Typical vented coal bin "manhole"covers.
Wine Cellar or Beer Vault. A rectangular room, usually arched, that is set deeper underground than the average basement to utilize the insulating properties of the earth. Larger ones are found under breweries and wineries, but smaller ones may be found in residential locations. These are usually within the perimeter of the building above, but some may project out, especially small residential cellars.
The Emmett House, Waverly, Ohio, has (or had) one, and I'm fairly certain it was for drinkables storage.
Ground Cellar or Storm Cellar. (Not really and urban phenomenon.) An external basement separated from a building probably to utilize the insulating properties of the earth and to simplify its construction.
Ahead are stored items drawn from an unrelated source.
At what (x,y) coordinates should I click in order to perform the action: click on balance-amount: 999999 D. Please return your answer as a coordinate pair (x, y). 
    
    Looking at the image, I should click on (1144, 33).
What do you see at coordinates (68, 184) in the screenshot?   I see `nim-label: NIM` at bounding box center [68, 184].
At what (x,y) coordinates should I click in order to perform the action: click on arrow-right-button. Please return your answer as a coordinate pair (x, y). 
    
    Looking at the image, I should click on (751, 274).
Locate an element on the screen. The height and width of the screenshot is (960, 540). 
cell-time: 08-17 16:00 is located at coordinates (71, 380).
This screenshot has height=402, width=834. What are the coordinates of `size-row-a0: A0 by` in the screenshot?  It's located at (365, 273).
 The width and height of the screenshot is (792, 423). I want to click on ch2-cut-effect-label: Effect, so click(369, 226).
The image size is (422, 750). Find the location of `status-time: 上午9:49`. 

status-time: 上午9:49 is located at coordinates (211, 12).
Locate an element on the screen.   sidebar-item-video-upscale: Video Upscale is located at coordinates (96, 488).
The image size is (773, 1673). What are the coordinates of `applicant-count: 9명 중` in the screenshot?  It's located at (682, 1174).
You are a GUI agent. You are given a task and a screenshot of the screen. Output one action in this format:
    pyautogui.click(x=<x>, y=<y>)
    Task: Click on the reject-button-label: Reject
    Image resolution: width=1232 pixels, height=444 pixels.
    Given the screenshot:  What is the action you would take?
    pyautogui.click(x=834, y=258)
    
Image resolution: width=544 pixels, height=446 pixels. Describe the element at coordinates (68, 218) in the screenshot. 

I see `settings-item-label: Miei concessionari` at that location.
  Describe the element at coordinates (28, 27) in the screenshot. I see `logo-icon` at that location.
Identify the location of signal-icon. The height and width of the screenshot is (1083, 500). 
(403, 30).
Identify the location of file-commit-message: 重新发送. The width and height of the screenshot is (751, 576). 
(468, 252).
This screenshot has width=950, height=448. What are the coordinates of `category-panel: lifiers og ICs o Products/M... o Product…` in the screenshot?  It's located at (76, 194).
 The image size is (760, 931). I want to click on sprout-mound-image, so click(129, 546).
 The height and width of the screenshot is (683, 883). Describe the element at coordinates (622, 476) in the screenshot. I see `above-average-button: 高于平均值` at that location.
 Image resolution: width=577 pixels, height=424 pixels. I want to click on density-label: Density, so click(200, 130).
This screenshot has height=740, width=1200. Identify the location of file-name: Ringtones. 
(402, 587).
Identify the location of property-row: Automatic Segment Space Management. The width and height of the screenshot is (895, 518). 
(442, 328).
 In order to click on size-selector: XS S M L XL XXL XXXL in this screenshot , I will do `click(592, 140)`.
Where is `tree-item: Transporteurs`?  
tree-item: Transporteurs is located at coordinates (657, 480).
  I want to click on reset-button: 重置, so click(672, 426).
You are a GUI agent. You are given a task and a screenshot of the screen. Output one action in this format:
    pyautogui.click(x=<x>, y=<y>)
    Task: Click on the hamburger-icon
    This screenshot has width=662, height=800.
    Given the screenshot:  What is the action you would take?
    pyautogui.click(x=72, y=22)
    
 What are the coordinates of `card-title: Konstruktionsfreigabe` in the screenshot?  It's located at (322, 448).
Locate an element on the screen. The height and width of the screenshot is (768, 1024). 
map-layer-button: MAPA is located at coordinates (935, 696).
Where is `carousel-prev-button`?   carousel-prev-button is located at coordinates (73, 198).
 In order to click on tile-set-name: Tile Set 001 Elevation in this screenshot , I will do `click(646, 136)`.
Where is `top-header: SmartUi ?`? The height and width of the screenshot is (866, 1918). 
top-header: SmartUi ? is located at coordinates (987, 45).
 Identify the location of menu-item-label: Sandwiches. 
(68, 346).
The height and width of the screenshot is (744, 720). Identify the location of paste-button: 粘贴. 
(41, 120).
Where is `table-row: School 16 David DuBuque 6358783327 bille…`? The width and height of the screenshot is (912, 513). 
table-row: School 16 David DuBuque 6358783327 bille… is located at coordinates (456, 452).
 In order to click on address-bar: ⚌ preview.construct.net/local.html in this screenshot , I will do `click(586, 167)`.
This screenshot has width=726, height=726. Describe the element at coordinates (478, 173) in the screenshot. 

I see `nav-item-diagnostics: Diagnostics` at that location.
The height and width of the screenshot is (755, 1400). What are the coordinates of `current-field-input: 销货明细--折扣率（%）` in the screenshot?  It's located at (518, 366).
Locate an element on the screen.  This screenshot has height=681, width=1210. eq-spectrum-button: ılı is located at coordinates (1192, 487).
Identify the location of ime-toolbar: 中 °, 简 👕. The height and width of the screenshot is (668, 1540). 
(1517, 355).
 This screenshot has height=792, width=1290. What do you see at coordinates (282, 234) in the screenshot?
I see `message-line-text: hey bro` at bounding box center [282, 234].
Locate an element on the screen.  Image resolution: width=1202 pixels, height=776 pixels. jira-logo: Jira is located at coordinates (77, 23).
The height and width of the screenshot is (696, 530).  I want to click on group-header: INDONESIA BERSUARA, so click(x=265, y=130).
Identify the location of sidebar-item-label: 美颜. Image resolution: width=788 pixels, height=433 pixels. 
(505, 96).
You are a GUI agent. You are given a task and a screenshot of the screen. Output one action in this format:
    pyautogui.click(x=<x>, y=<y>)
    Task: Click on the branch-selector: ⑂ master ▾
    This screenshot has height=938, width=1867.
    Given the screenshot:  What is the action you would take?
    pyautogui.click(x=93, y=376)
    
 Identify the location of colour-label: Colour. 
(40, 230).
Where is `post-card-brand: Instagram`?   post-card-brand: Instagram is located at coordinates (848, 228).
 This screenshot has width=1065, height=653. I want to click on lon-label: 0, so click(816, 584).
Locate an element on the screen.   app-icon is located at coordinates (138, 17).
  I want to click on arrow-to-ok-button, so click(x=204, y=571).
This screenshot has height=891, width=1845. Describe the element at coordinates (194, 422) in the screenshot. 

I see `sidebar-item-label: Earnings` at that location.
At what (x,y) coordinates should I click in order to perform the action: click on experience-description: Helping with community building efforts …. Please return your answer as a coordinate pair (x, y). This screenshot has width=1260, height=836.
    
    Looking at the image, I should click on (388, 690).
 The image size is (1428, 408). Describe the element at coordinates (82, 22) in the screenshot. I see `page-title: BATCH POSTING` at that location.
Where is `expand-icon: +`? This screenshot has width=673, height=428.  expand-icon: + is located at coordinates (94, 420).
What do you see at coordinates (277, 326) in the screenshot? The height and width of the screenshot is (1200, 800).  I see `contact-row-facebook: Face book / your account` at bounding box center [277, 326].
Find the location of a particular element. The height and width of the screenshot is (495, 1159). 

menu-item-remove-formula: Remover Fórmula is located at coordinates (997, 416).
Usually projects from the ground, creating a low mound with a door in it. Used to store and keep cool household goods, and in weather emergencies, to be safe from high winds and tornadoes.
Sidewalk Stairs. An open stairway for pedestrians, leading from a sidewalk or yard down into a basement. These have typical amenities, such as hand railing, railing along the edge of the stairwell for safety, and stairs with a reasonable slope. They are almost always associated with a basement room used for public or commercial use (such as a pub or bar).
An open, usable stairway into the basement (and beside the wine cellar) of the Emmett House in Waverly, Ohio.
Bulkhead Stairs or Cellar Stairs. An external stairway leading from a sidewalk or yard down into a basement, often with a pair of heavy doors covering the stairs and mounted at a low angle so as to have a low profile but still shed water. The stairs are usually steeper than more-often traveled residential stairs. Some may have a narrow slope running down the center of the stairs for the use of wheelbarrows. These may be modernized by replacement with steel bulkhead doors flush with a sidewalk.
"Gall's Barber Shop" in Chillicothe, Ohio before demolition. Note the steel plate in the sidewalk at the right corner of the building.
"Gall's Barber Shop" after demolition, view of the inside of the front foundation wall. That steel plate was a door covering the stairway shaft at the left side of this image.
Coal Chute [Diagram item 2]. This is merely a steep external masonry slope leading from a sidewalk or yard down into the basement of a building, with a rectangular opening in the sidewalk covered by a wood or steel door. Coal was delivered for furnaces through this (and the kids in the "Our Gang" or "Little Rascals" short movies from the 1930s once used one for an adventure - such as the one that the "Goonies" movie was styled after). The opening would be smaller or narrower than a bulkhead doorway.
One of the more ornamented coal chute covers. Note the drop-down bar handle in the center.
Elevator Shaft. This is an open vertical shaft with an elevator platform and doors at sidewalk level. The one example this researcher has been in (in the Nipgen Block addition in Chillicothe, Ohio) had a steel hand-crank elevator. With the elevator equipment removed, this may appear the same as a large coal chute.
The steel doors in the sidewalk closest to the camera are probably just access doors. The doors to the hand-crank elevator are in the middle distance on the left edge of the sidewalk.